#### PASSAGE FOR REVIEW ####

Monday, December 13, 2010

"Honey. it's cold outside" Christmas 2010

Today it was 20 degrees at O'mesa and expected to be cold through Christmas. This has not stopped the sub contractors from attending to their chores. Some days it is like a swarm of bees with masons, electricians, plumbers, roofers, rainwater and gutter servicemen and more, all working simultaneously to take part in this creation. We are only 12 days until Christmas so it's a mad rush to complete all the work inorder that everyone take 2 weeks off for Christmas.

We are giving Jim Donaldson 2 weeks off to be with his family for the holidays, a well-deserved vacation for this hard-working chap. He leaves his family in Wimberly and stays at O'Mesa most nights during the week, in an old Katrina trailer we bought for the construction site. He eats frozen dinners most meals and never complains. Many of the other sub contractors are heading South to Mexico to be with their families. They work all year long to save enough money to go "home". Amazing how the holidays invites folks back to their roots. Somehow it isn't the holidays without being in that 'ol familier place surrounded by the sights, smell and sounds of Christmas past. My own mind drifts off to Christmas in Stowe, Pennsylvania.

As children, Tina and I had either new ice skates, a new sled or at the least a new pair of boots or gloves for the winter season. Ice would form on the "alley" where there was a low spot and we would skate in our back yard. About a block from the house there was a large enough hill for us to sled, which was so much fun. Somehow I never minded the cold back then and looked forward to the first snow storm, building snowmen, shoveling the sidewalks for a path, wiping the snow from the windshield of the car and layering in all our woolen clothing, some that still smelled of moth balls. O'Mesa will never have this much snow and ice but it does get brisk in Fredericksburg in the winter. Today was one of those days.

As for the sights, smells and sounds of Christmas, it wouldn't be Christmas without Dad's Christmas Fruit Bread Stollen and Mom's Greek Pastries. This year Bill wants us to bake our favorite family foods. His is his grandmother, Mae O'Brien's "nut cakes" with raisens soaked in bourbon. Mine is my Dad's bread. Next week we will spend a day making these traditional foods for our children and hope one or more of them will enjoy keeping these foods on their holiday table as well. These are the blessings of Christmas: a warm home, family to share, foods to enjoy and gifts from our Savior. I can smell that bread baking already!

#### MATERIAL PROVIDED ####

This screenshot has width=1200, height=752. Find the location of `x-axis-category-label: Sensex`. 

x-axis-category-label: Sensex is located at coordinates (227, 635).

####

§ EXERCISE INSTRUCTIONS
Reproduce word for word the part of the holiday blog post that opens with the words containing "Monday, December 13, 2010" and closes with "off for Christmas.". The lines are separate material, unrelated to the holiday blog post.

§ FINISHED EXERCISE
Monday, December 13, 2010

"Honey. it's cold outside" Christmas 2010

Today it was 20 degrees at O'mesa and expected to be cold through Christmas. This has not stopped the sub contractors from attending to their chores. Some days it is like a swarm of bees with masons, electricians, plumbers, roofers, rainwater and gutter servicemen and more, all working simultaneously to take part in this creation. We are only 12 days until Christmas so it's a mad rush to complete all the work inorder that everyone take 2 weeks off for Christmas.